2. Uncertainty from micrometer is doubled as radius gets squared

3. Crocodile clip is not directly in contact with the exact end of the wire due to windings on the end of the ruler

4. Poor connection between crocodile clips and wire/dirty crocodile clips creates will mean a higher resistance is measured

5. Constant does not change resistivity at high temps - this is not a source of error

6. Use ohm-meter to achieve resistance directly, reduce the wire heating (uses a very low current)

7. Avoid pressure hard on wire, as deformation affects cross sectional area, and resistance

8. Ensure wire straight so length measurement accurate

Practical 3 aim

Determine the EMF (electromotive force) and internal resistance of an electrical cell

Practical 3 method

1. Set up apparatus with cell and resistor and ammeter and voltmeter in parallel to cell.

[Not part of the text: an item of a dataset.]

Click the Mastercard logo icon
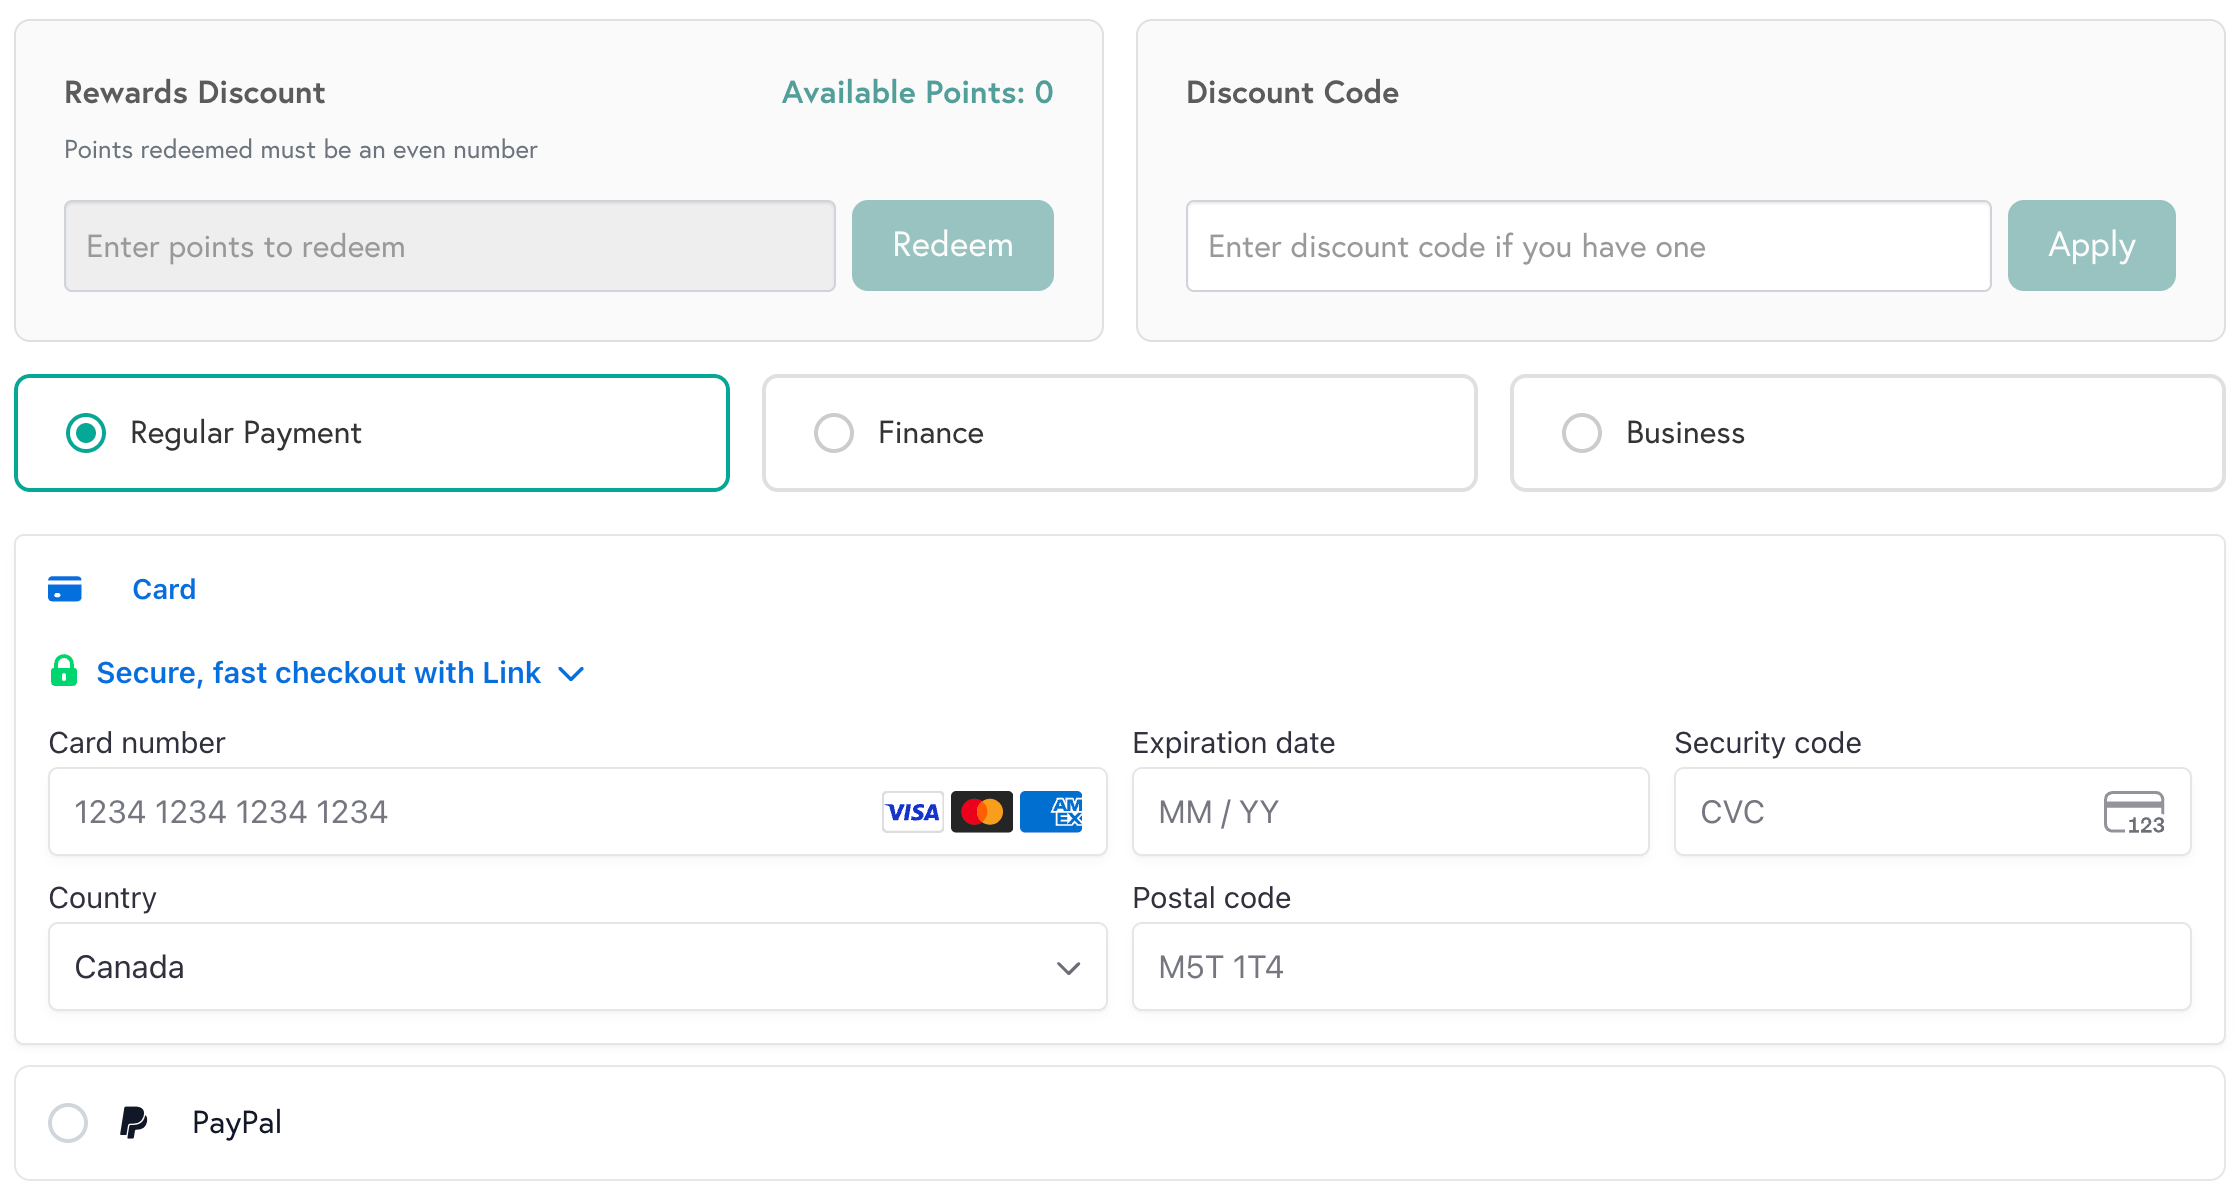This screenshot has height=1196, width=2240. coord(981,811)
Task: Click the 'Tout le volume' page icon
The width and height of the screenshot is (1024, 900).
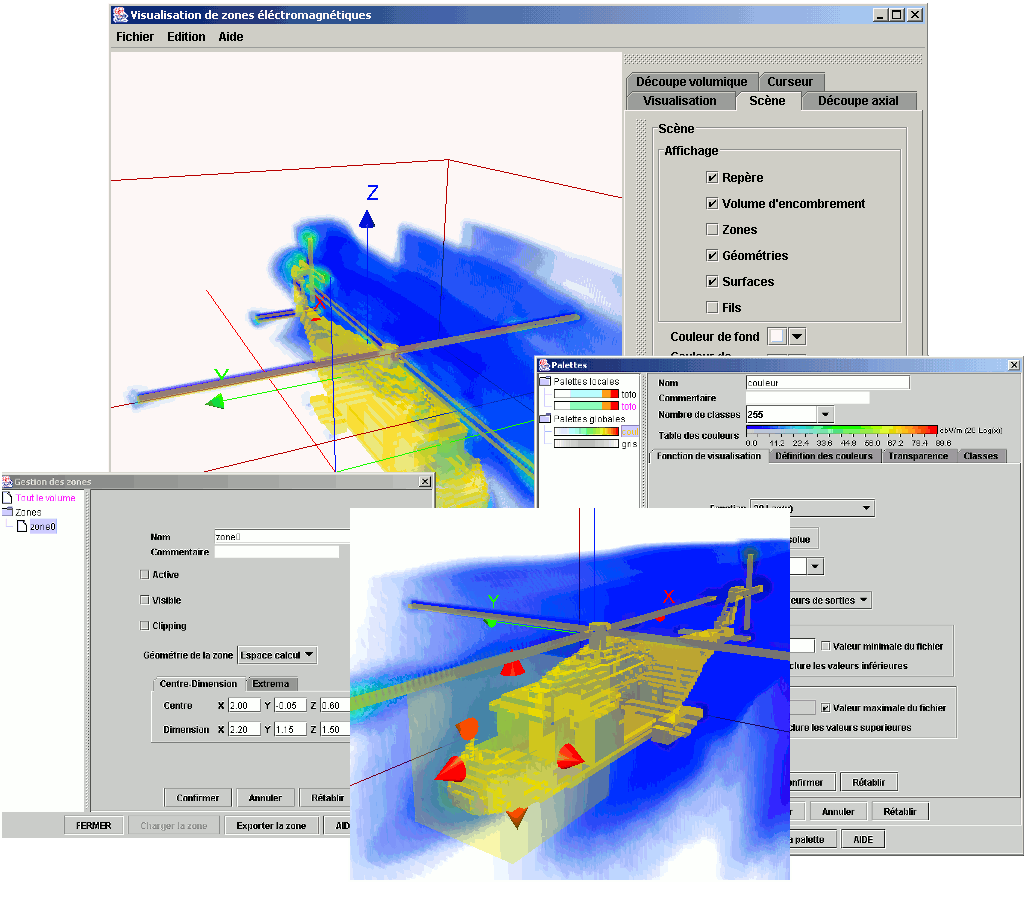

2. Measure potential difference across the terminals, $V_{T}$ , using voltmeter

3. Vary current in circuit by changing value of load resistance, R using variable resistor, measure pd (V) for several values of I

4. Repeat several times and find average $V_{T}$ (y-axis) and current I (x-axis) and draw line of bestfit with equation: $V_{T}=\epsilon-Ir$ where gradient is the negative internal resistance (-r) and y-intercept is emf

Practical 3 risk assessment

Low potential difference so no danger of shock but variable resistor may get hot so handle with care

Practical 3 evaluation

1. For small voltage/current values use new cell or one with a higher emf

2. The terminal potential difference can be measured across the terminals of the power supply, or across the component (provided there is only one component)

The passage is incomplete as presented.